Aux paradis artificiels certains préfèrent le paradis tout court et basculent dans l'extrémisme religieux. C'est le cas des quatorze jeunes auteurs des attentats de Casablanca, le 16 mai 2003, qui tous habitaient le bidonville de Sidi Moumen. « Les jeunes remplissent leur vide politique, culturel et professionnel par la musique ou la religion. Après le 16 mai, on a pris conscience que moins ils étaient oisifs, moins ils risquaient d'être embrigadés par les barbus », commente l'avocat Abderrahim Berrada.

Militant des droits de l'homme et membre de Transparency Maroc, ce dernier n'a pas hésité à prendre fait et cause, il y a deux ans, pour un groupe de jeunes musiciens de hard-rock. Un quotidien arabophone, aussitôt relayé par d'autres journaux, les ayant accusés de se livrer à des pratiques satanistes - « manger le foie des chats », par exemple -, ils avaient été arrêtés, traduits en justice et condamnés pour « ébranlement de la foi musulmane ». Il avait fallu que les ONG et la société civile se mobilisent pour arracher leur libération, quelques semaines plus tard...

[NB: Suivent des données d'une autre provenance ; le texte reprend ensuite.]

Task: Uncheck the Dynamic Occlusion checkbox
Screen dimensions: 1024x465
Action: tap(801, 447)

Fans de musique ou fanatiques religieux, les jeunes anticonformistes suscitent la méfiance, pour ne pas dire le malaise, de leurs aînés. Méfiance réciproque, bien sûr... « Ces réactionnaires nous traitent de drogués, de prostituées ou d'homosexuels à partir de considérations morales et vestimentaires », s'insurge Mohamed Merhari, dit « Momo ». Animateur à la Fédération des oeuvres laïques (FOL) et coorganisateur du Boulevard des jeunes musiciens, ledit Momo s'est souvent heurté à la mauvaise volonté des autorités locales, obsédées par la sécurité et par la crainte de ne pouvoir canaliser de grands rassemblements de foule.

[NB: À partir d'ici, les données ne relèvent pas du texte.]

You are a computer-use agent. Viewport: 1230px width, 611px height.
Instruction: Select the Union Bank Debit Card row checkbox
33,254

Cela peut se comprendre, mais quelles activités de remplacement proposent-elles aux jeunes ? Le budget culturel des grandes villes ne prévoit pas toujours d'enveloppe pour l'organisation de spectacles qui leur sont destinés. Et les théâtres publics sont souvent dans un état de délabrement avancé. Hicham Abkari est responsable du service culturel de la wilaya de Casablanca. Homme de terrain, il milite dans de nombreuses associations pour jeunes des quartiers défavorisés. « Grâce à des initiatives individuelles, explique-t-il, les choses commencent à bouger. La culture urbaine se développe, mais la ville n'offre aucun espace pour les grafs, le hip-hop, le roller ou le skate. Et la mairie ne fait rien. Ni les conservateurs du Parti de la justice et du développement (PJD) ni les progressistes, désespérément scotchés aux années 1970, ne veulent de cette culture soi-disant impérialiste. »

À Casa comme dans toutes les grandes villes, la vie nocturne est presque inexistante, les cafés ferment à 21 h 30 et le coût des autres loisirs est simplement prohibitif. En 2001, par exemple, ceux qui n'avaient pas 500 dirhams (45 euros) pour assister au concert de Charles Aznavour se seront sans doute contentés de reprendre le refrain d'une de ses chansons : « Avoir 20 ans, des lendemains pleins de promesses/il faut boire jusqu'à l'ivresse, sa jeunesse... »

Pourtant, hormis ces quelques exceptions, la musique demeure un moyen d'expression à la portée de tous. Et un exutoire providentiel. La culture hip-hop, version marocaine, est née dans la rue. Les rappeurs se réunissent dans le parc de la Ligue arabe, au coeur de la mégalopole, pour dénoncer dans un étrange sabir, mélange de français, d'anglais, de berbère et de darija (arabe dialectal), les maux dont souffre leur génération.

Naguère, les jeunes se réunissaient dans une ruelle de quartier pour discuter et jouer au football. Et puis, le derb traditionnel a été progressivement supplanté par Internet et la télévision par satellite. L'influence occidentale est omniprésente, mais elle se conjugue avec des références plus traditionnelles. « On se réapproprie la mondialisation en la marocanisant », commente Réda Allali, du groupe Hoba-Hoba Spirit, qui vient d'autoproduire Bled Skizo, son second album. De fait, entre conservatisme et modernité, laïcité et religion, marocanité et mondialisation, voire entre piété et sexualité, ces jeunes « mutants » ne voient apparemment pas de contradiction insurmontable. Ils jonglent et se bricolent une identité à géométrie variable. « À leur insu, ils sont les agents d'une modernité renégociée avec les valeurs traditionnelles », analyse le politologue Mohamed Tozy, qui qualifie leur comportement de « schizophrénie non pathologique ».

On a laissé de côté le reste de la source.